> **Work instructions**
Filter these entries down to the lines that hold the word "agent", and show each of them.

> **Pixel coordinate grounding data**
Content starts
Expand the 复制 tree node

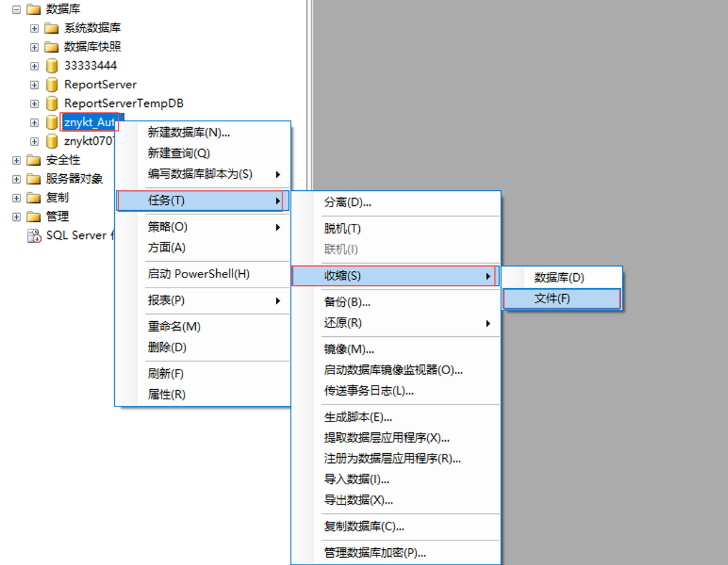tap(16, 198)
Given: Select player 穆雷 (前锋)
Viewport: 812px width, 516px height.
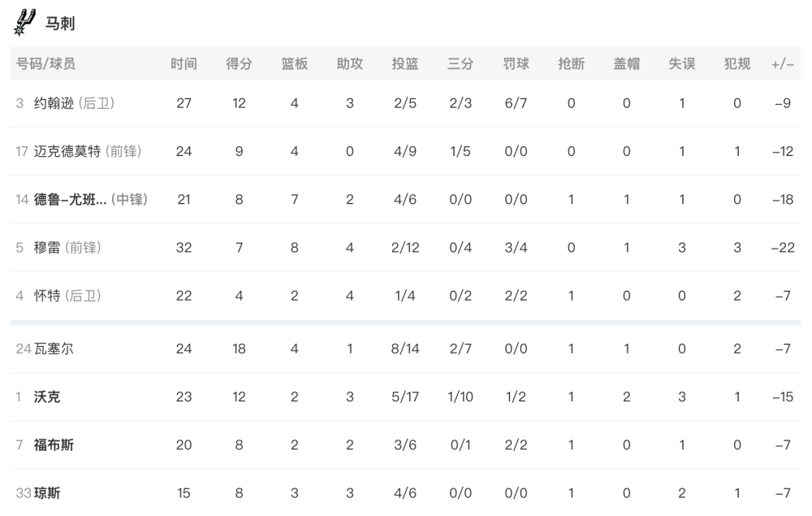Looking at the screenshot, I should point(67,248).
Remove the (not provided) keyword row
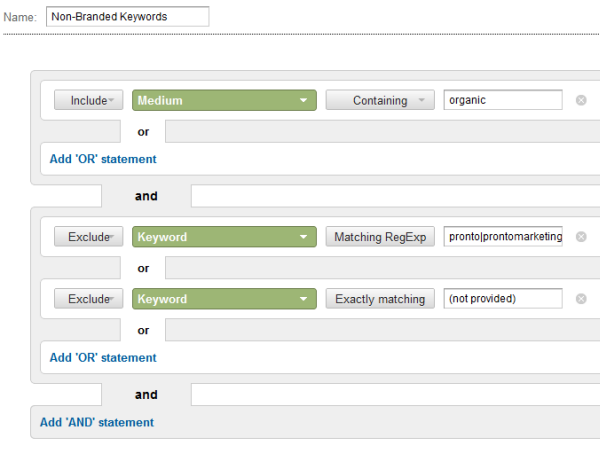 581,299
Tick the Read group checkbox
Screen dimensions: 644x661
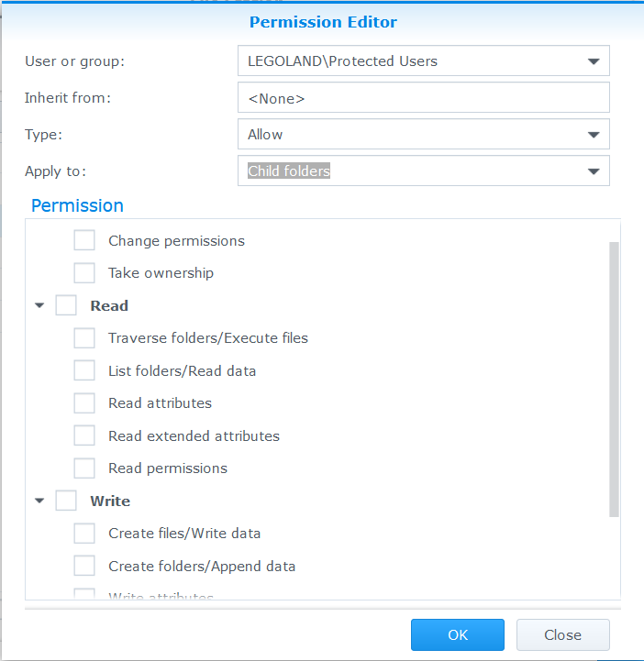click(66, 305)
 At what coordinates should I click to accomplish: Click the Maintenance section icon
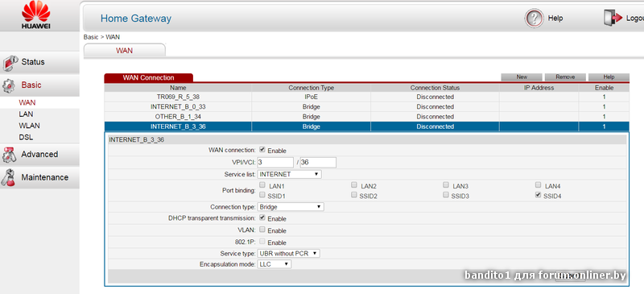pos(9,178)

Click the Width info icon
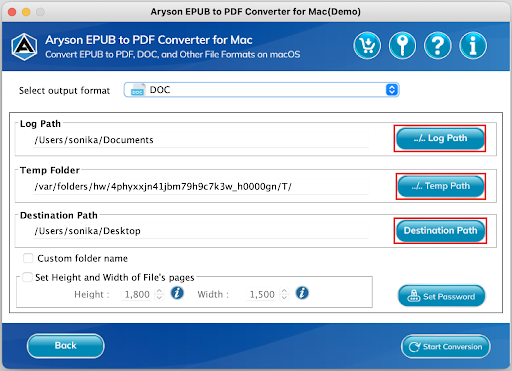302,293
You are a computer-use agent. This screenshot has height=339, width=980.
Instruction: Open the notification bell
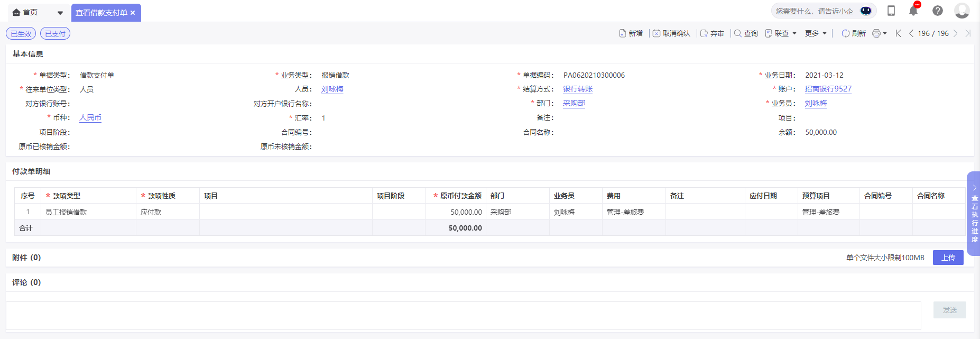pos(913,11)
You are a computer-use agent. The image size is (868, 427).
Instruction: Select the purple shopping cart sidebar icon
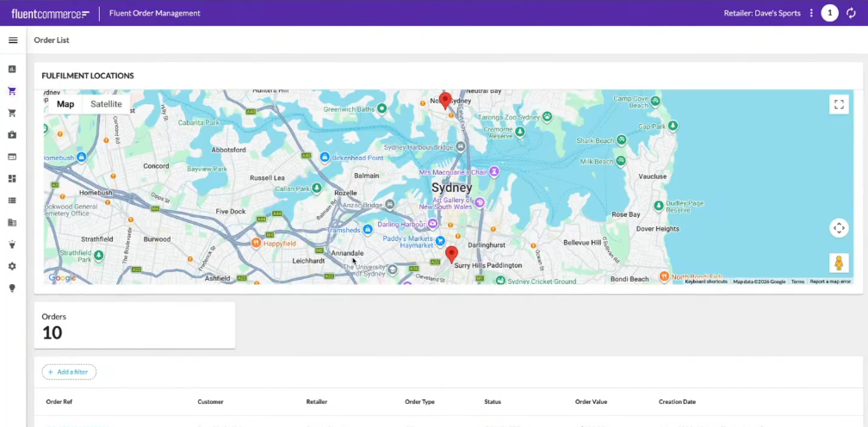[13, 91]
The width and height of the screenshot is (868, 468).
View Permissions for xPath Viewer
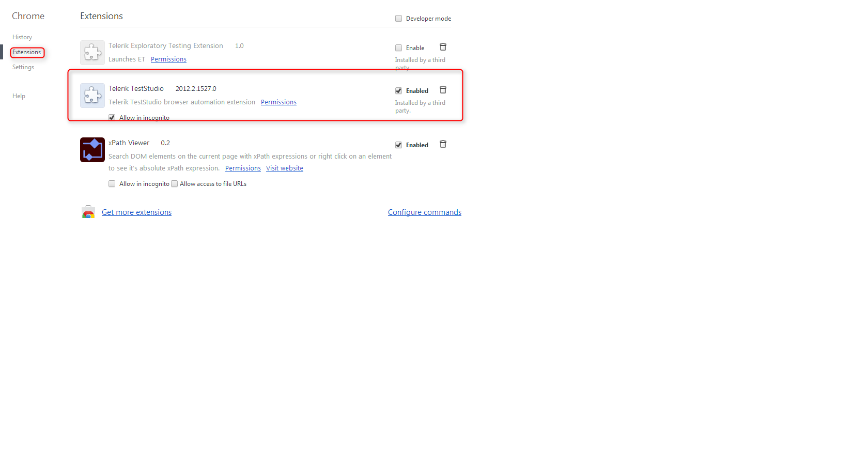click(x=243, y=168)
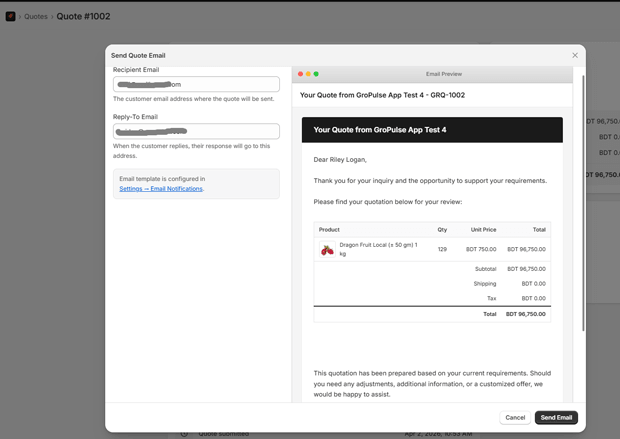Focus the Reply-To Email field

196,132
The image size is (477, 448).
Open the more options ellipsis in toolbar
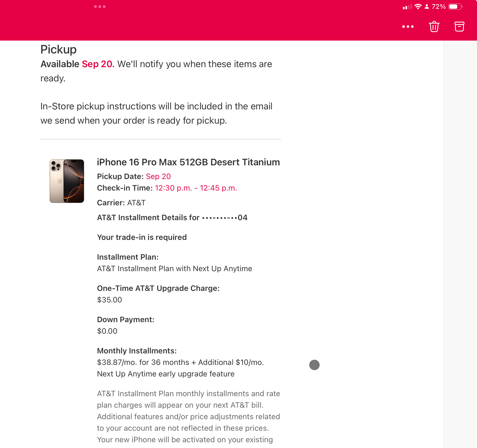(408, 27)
Content ends
> **Solved exercise**
You are a computer-use agent. This screenshot has height=339, width=980.
You are a computer-use agent. The image size is (868, 427).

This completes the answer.